Records from a pointing dataset:

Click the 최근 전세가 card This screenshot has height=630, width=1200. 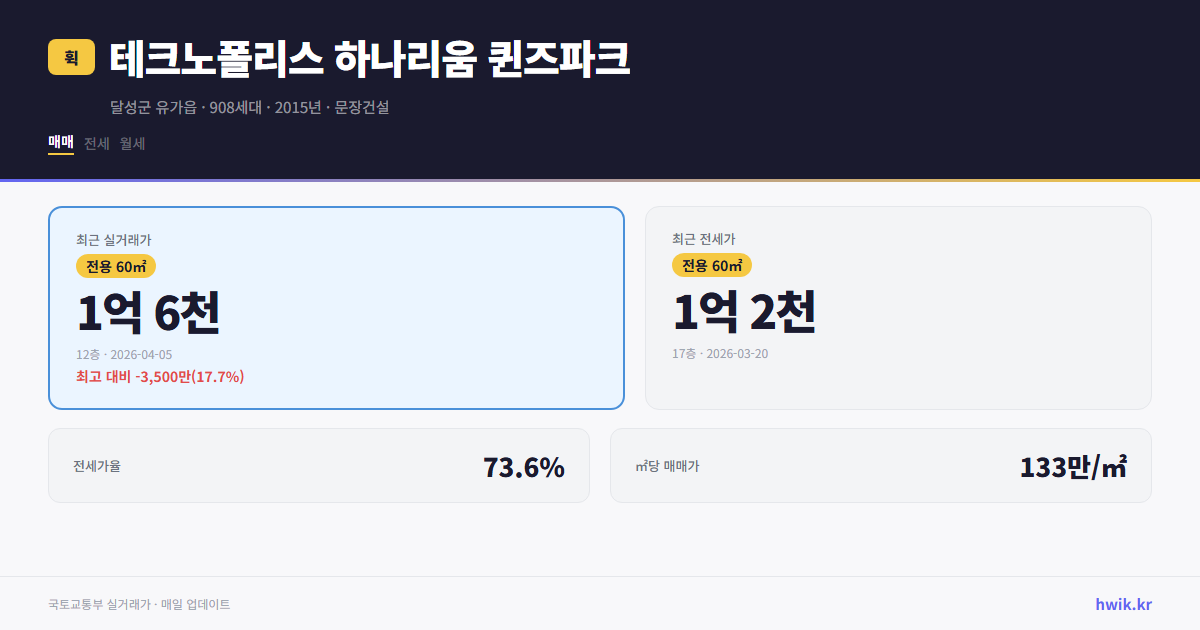[898, 307]
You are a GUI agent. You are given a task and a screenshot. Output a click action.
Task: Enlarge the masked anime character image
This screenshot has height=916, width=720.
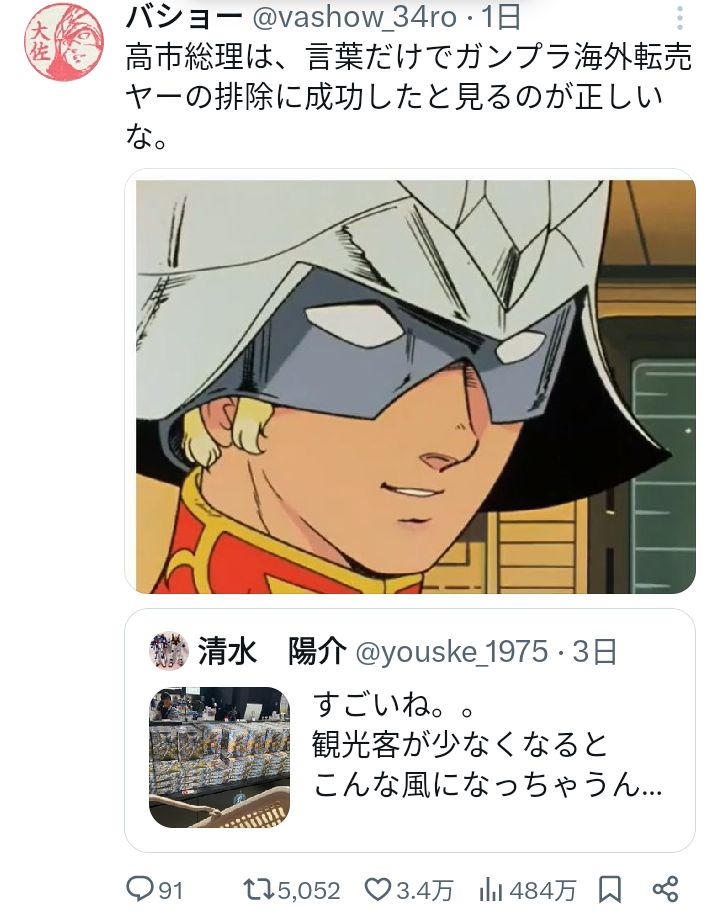[416, 387]
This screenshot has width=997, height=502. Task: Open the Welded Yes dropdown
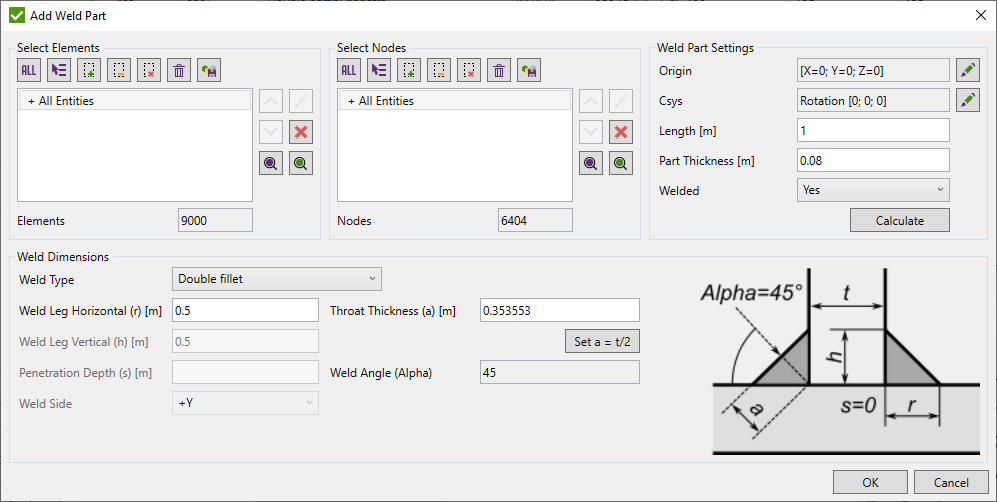tap(873, 189)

Exercise directions:
Rewrite the records from the line containing "You are a GUI" through the end of the records, changing each "screenshot" to "capture" and leaving everything else as is. Leave the pictures out.

Finished task:
You are a GUI agent. You are given a task and a capture. Output a click action.
Task: Enlarge the masked anime character image
This capture has height=916, width=720.
[416, 387]
This capture has width=997, height=502. Task: Open the Welded Yes dropdown
tap(873, 189)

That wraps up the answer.